Task brief
Copy the data below unchanged, from the very first line down through the line that contains "Privacy Statement (361, 2435)", with both ends included. Give only those lines.

Data to process
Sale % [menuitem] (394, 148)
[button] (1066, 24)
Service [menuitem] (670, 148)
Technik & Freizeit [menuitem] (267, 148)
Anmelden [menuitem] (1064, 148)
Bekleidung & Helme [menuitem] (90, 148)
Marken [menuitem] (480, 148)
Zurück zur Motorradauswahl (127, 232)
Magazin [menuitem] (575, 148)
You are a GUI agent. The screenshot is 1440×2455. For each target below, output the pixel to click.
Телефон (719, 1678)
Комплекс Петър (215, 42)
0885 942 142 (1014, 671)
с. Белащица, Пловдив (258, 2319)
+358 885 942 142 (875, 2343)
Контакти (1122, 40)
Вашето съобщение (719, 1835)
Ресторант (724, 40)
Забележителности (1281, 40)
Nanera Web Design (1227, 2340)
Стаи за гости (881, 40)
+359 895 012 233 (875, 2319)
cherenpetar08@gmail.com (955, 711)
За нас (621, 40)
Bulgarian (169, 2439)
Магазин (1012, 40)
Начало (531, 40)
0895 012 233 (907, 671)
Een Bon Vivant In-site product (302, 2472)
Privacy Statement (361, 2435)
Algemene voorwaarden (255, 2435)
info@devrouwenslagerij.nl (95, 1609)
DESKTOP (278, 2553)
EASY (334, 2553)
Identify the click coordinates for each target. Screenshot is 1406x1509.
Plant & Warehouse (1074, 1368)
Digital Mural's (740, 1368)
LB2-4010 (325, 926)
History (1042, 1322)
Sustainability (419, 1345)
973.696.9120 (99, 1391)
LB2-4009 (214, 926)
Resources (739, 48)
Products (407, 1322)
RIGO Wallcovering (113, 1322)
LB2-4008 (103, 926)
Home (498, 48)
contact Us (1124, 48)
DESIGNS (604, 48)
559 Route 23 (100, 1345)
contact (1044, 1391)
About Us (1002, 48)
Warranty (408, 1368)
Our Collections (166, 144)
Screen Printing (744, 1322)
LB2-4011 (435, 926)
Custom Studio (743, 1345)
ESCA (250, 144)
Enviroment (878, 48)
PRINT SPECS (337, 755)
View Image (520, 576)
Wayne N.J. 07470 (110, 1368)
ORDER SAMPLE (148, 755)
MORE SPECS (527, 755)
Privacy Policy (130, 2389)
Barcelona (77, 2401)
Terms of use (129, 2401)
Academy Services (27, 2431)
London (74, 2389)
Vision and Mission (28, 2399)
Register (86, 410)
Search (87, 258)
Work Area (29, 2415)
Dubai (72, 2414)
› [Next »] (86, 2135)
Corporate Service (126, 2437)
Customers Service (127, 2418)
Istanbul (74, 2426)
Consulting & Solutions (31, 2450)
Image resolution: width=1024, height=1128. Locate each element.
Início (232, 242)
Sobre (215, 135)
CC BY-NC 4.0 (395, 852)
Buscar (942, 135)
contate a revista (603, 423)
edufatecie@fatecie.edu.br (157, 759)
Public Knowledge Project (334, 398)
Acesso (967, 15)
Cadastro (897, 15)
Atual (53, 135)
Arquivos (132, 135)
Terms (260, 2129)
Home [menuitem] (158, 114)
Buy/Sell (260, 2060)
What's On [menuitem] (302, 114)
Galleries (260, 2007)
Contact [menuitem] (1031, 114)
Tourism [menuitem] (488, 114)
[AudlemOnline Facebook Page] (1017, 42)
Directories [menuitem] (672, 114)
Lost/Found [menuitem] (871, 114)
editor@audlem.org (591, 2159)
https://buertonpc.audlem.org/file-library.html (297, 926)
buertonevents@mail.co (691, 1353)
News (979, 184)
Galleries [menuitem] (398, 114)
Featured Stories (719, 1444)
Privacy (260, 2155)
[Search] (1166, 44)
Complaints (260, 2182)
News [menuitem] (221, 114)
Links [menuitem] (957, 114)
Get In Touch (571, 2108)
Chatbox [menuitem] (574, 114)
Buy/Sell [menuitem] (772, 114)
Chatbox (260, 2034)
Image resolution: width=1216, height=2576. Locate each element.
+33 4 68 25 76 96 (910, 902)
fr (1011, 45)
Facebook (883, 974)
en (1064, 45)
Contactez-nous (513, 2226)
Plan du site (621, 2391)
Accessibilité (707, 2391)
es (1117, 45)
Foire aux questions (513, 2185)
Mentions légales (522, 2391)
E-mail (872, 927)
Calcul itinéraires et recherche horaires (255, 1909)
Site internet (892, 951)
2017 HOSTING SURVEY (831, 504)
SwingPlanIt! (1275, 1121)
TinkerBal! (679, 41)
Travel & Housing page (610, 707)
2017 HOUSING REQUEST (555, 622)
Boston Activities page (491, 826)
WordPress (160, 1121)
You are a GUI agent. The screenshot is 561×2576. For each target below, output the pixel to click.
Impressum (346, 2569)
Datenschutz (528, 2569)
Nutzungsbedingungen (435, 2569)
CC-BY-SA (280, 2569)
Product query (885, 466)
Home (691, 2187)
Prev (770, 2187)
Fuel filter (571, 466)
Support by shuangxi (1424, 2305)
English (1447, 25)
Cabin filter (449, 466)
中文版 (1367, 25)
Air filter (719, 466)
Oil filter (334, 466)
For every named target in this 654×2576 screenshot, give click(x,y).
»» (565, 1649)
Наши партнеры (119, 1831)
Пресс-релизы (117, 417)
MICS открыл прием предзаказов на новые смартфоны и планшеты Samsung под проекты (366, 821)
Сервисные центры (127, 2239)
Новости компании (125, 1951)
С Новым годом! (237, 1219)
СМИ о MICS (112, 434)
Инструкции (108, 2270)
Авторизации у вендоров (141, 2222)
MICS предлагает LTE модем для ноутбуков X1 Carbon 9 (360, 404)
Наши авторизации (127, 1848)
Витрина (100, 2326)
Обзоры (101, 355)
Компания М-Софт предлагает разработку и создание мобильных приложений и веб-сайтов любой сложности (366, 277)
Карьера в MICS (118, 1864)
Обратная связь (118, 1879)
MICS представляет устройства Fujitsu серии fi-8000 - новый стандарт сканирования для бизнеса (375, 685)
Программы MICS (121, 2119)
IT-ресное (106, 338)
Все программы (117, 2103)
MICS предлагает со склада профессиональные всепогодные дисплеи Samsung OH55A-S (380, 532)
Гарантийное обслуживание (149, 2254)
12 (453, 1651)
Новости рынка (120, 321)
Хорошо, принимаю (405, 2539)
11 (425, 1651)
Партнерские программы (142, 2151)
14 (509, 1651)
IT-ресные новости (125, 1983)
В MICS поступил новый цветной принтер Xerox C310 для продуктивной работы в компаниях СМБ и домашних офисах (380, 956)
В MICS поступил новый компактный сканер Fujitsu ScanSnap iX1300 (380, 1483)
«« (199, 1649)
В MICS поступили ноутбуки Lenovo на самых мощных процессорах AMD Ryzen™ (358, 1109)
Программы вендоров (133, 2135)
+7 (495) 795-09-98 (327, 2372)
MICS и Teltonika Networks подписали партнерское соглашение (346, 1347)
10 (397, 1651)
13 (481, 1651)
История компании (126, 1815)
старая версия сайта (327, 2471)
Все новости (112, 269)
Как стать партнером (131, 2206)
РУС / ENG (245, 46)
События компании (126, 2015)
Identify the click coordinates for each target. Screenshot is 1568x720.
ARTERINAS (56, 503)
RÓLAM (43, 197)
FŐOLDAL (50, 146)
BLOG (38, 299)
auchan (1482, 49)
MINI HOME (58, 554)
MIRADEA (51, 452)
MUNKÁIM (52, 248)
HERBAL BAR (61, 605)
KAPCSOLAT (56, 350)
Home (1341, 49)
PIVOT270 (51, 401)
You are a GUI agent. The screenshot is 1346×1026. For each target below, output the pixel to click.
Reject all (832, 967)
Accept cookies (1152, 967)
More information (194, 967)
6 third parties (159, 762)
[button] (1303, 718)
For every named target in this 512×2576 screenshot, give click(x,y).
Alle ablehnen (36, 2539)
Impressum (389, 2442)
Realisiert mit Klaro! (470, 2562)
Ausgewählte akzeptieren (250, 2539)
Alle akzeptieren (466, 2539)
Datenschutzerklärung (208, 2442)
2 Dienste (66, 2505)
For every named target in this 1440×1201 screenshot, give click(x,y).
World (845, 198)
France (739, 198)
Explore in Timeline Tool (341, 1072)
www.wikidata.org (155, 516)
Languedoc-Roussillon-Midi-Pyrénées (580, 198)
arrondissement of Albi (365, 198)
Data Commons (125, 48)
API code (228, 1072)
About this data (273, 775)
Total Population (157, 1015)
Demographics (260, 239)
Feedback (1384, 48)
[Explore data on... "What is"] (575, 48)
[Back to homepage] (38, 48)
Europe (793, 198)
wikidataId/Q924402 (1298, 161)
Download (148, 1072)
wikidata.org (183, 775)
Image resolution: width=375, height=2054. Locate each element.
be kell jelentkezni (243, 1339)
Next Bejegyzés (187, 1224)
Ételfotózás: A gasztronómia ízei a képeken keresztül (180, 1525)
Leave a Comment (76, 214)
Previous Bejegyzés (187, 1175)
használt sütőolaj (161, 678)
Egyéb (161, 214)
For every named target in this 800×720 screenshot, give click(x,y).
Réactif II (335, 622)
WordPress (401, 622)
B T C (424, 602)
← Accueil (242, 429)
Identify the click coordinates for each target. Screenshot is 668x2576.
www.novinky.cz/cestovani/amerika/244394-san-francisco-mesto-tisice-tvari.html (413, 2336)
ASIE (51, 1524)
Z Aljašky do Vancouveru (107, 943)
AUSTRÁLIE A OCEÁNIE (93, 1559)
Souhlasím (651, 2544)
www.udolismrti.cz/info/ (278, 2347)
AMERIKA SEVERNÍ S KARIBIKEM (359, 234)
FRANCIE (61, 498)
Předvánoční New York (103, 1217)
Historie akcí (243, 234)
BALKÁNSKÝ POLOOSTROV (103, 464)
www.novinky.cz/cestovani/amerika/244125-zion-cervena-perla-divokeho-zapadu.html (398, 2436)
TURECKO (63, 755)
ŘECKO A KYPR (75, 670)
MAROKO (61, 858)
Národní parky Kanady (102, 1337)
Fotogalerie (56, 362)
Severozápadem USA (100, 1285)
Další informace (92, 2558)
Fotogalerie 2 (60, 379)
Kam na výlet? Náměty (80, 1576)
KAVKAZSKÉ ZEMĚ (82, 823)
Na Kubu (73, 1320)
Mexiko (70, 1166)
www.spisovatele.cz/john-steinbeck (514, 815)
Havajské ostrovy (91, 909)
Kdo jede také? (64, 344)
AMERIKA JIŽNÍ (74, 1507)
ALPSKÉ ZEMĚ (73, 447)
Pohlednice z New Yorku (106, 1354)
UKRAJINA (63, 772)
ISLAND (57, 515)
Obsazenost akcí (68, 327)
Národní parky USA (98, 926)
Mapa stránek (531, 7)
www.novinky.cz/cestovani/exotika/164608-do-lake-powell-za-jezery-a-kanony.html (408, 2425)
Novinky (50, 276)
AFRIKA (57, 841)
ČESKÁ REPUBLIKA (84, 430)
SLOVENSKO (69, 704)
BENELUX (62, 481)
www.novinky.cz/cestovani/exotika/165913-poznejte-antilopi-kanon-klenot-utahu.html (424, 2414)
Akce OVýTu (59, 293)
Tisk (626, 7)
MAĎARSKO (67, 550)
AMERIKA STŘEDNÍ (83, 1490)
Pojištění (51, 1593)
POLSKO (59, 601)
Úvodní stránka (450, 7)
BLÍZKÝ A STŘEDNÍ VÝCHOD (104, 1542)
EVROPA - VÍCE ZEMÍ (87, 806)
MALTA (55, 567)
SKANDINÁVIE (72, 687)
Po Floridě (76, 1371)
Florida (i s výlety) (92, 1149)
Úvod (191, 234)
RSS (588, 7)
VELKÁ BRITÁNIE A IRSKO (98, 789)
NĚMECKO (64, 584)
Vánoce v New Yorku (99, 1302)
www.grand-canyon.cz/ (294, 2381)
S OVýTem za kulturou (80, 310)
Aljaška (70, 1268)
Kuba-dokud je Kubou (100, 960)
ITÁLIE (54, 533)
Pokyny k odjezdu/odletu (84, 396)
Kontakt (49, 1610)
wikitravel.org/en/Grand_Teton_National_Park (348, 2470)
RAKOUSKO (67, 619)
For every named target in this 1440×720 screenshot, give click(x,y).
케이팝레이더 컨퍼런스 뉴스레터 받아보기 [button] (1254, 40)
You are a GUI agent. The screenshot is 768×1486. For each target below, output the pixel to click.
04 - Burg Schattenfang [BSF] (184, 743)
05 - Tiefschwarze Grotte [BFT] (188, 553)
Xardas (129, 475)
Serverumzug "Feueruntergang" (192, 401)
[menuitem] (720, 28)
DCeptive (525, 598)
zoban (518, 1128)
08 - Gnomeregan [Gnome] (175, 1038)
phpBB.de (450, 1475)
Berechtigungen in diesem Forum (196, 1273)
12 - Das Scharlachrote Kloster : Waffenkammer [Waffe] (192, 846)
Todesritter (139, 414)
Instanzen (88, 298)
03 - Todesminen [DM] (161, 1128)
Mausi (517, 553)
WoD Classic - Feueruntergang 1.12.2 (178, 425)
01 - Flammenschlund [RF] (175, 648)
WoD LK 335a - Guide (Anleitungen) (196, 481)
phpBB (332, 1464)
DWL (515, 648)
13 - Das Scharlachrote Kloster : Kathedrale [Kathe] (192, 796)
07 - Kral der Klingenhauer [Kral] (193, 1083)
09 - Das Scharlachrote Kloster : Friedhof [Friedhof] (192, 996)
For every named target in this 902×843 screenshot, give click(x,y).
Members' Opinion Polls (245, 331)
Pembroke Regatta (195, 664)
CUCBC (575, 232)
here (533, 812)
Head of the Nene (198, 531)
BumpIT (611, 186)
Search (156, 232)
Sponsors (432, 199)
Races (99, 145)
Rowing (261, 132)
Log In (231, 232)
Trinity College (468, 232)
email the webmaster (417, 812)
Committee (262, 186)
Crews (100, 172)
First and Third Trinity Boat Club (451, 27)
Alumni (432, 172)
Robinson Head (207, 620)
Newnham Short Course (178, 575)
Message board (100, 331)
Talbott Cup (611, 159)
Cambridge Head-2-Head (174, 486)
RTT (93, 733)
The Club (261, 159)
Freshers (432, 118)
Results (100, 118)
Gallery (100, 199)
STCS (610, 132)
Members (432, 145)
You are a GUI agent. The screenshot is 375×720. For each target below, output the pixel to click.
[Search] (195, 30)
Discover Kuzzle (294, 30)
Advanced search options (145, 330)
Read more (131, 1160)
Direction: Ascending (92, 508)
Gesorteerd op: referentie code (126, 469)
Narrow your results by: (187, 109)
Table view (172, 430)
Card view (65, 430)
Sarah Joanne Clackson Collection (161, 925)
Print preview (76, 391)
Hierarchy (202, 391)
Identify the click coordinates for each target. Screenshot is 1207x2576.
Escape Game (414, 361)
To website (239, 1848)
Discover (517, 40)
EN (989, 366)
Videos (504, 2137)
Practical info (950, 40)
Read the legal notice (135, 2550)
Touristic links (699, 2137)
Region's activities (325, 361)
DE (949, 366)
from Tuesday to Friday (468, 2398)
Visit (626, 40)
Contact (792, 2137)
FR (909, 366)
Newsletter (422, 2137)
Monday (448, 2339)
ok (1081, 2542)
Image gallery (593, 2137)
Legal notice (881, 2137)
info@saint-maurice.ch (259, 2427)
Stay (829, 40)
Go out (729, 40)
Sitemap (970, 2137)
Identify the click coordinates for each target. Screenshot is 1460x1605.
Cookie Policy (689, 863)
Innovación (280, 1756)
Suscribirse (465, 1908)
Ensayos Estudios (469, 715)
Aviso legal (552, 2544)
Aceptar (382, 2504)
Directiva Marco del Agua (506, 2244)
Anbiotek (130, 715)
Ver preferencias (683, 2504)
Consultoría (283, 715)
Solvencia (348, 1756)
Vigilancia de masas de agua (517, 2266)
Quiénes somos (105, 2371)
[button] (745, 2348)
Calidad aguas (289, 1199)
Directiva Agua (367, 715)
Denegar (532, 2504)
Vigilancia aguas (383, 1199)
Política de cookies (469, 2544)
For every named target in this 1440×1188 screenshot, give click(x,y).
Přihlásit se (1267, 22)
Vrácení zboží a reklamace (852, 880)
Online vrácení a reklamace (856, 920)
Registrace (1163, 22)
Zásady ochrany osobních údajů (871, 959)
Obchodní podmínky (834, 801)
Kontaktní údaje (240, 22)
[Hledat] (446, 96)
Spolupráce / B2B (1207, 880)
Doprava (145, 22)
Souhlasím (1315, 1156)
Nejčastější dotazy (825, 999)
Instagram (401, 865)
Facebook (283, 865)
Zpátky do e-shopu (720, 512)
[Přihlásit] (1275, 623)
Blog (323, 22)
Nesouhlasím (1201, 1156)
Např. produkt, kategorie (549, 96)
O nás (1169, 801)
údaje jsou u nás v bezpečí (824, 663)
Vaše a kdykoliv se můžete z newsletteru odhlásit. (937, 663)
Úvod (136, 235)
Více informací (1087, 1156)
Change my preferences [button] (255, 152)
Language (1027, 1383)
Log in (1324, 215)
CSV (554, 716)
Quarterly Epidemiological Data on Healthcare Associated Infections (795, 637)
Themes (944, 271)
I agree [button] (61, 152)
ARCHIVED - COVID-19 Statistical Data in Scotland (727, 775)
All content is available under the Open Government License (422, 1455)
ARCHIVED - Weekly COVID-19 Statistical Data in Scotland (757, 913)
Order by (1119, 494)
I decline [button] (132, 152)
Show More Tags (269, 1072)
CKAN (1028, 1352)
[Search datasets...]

Result
Sale % [menuitem] (394, 148)
[button] (1066, 24)
Service [menuitem] (670, 148)
Technik & Freizeit [menuitem] (267, 148)
Anmelden [menuitem] (1064, 148)
Bekleidung & Helme [menuitem] (90, 148)
Marken [menuitem] (480, 148)
Zurück zur Motorradauswahl (127, 232)
Magazin [menuitem] (575, 148)
You are a GUI agent. The screenshot is 1440×2455. For each target below, output the pixel to click.
Телефон (719, 1678)
Комплекс Петър (215, 42)
0885 942 142 (1014, 671)
с. Белащица, Пловдив (258, 2319)
+358 885 942 142 (875, 2343)
Контакти (1122, 40)
Вашето съобщение (719, 1835)
Ресторант (724, 40)
Забележителности (1281, 40)
Nanera Web Design (1227, 2340)
Стаи за гости (881, 40)
+359 895 012 233 (875, 2319)
cherenpetar08@gmail.com (955, 711)
За нас (621, 40)
Bulgarian (169, 2439)
Магазин (1012, 40)
Начало (531, 40)
0895 012 233 (907, 671)
Een Bon Vivant In-site product (302, 2472)
Privacy Statement (361, 2435)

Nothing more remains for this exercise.